I do understand human emotions.

I also understand that there a lot of people out there in the world, right now, who don't give a shit what happens to their body after their deaths. Perfectly reasonable, rational, balanced people, who have no emotional attachment to their physical body, and loved ones who share their beliefs and will honour their wishes.

But apparently in your absurd, black-and-white world, those loved ones will always, always refuse at the last minute, and insist that the corpse be buried whole and undamaged. Therefore recycling corpses in any way will always be considered Evil, and I'm the autist for suggesting that maybe, just maybe, human beings are not a monolithic hive-mind, and differences of opinion exist.

Right.

Necromancy is specifically putting souls that do not belong in a body in a body. You're breaking taboos against the gods by creating true life, and in most editions the undead that you create are themselves automatically evil (and almost always brainless outside of that evil) so you're giving agency to very bad evil forces. And then the only way to stop those things from doing what they do best (attacking and killing people) is constant control through magical domination where you're inflicting both hubris and a whole lot of danger on everybody else through a magic you don't entirely understand.

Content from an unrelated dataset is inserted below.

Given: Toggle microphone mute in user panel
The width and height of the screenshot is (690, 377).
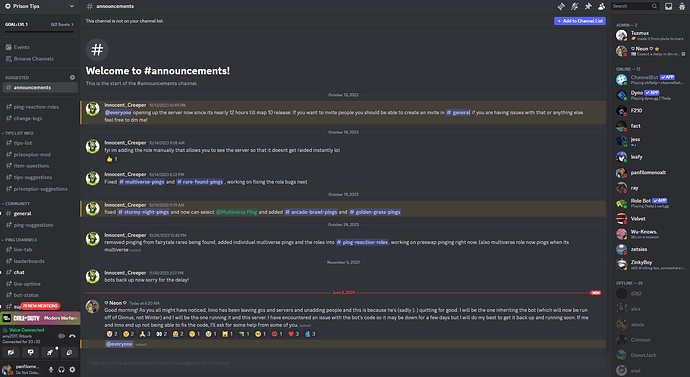Looking at the screenshot, I should click(51, 370).
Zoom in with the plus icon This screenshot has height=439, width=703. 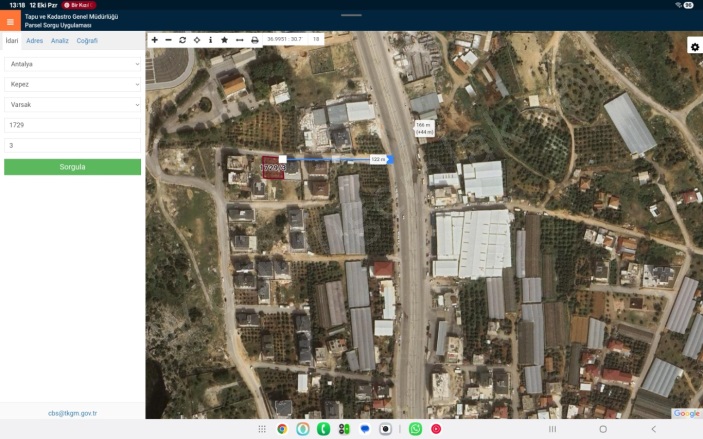(x=154, y=40)
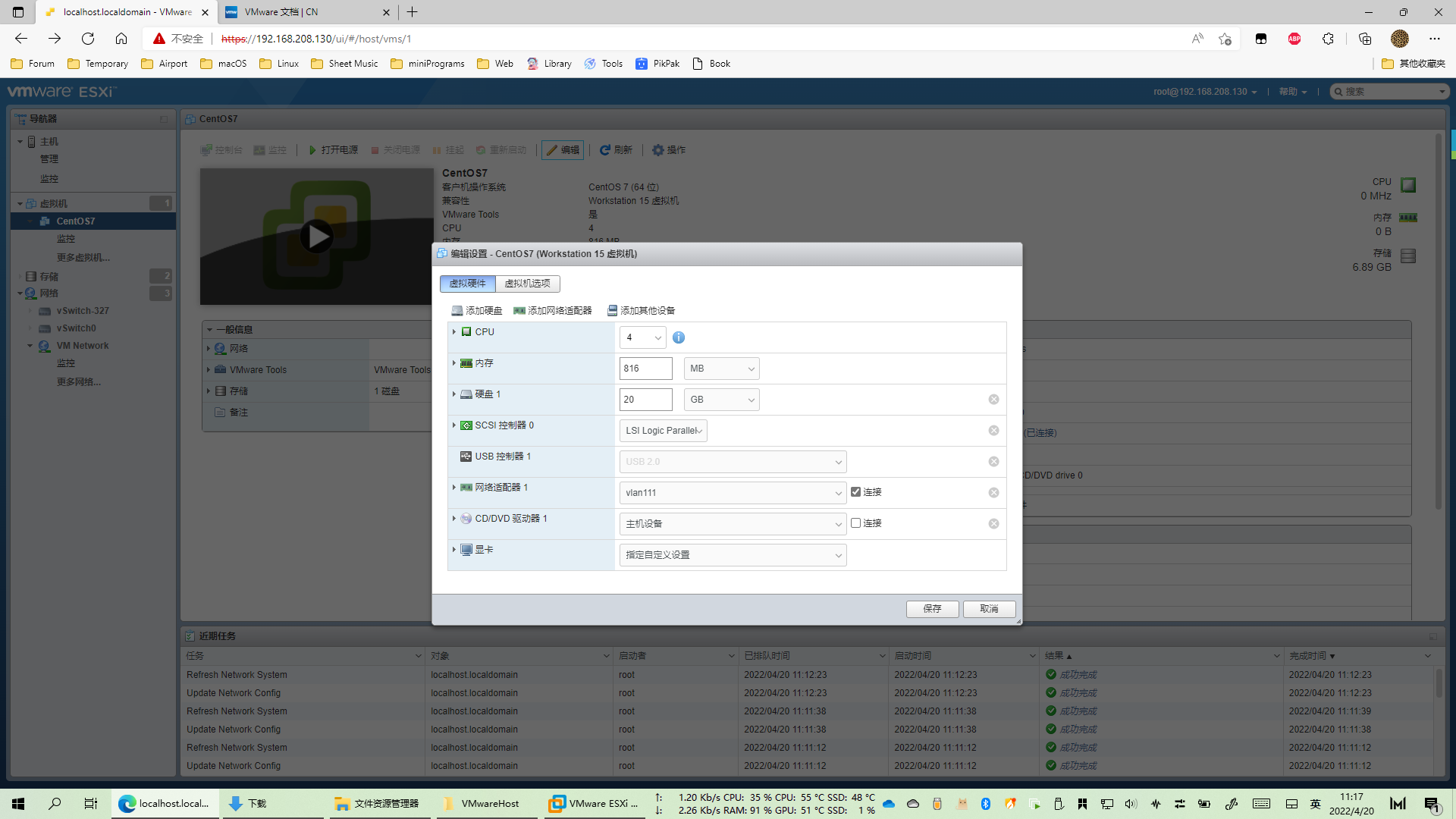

You seem to be arguing against an opposition you made up in your own mind. No one is arguing what you're arguing against. I'm not even the guy you were talking to earlier. Just consider the amount of graveyards in the world, the myriad burial traditions that extend to BEFORE WRITTEN HISTORY and tell me that most (most. Not all, but very, very close. No one ever said all. Stop inventing an absurd extreme opposition so you can play semantic games) humans don't want to place their loved ones in a place of burial.
And stop being so autistic.

There are plenty of reasons why people would bury their dead that can exist in a world with necromancy. Preserving the body in a specific way might be considered important for the safe passage of the soul to the afterlife. Cremation might culturally be considered disrespectful. I know "it depends on the setting" is a meme, but come on, there are plenty of theoretical justifications that would make perfect sense.

There could also be ritual wards/protections to keep on a tomb. Usually only forgotten and deteriorating tombs are the ones that get spooky anyways, and there's plenty of things a traditional necromancer could be reasonably expected to be able to do with ashes or bodies at the bottom of the sea. Besides, most worlds with necromancy have it and its users as the stuff of legend, not something common enough that people structure their way of life around it to a significant degree.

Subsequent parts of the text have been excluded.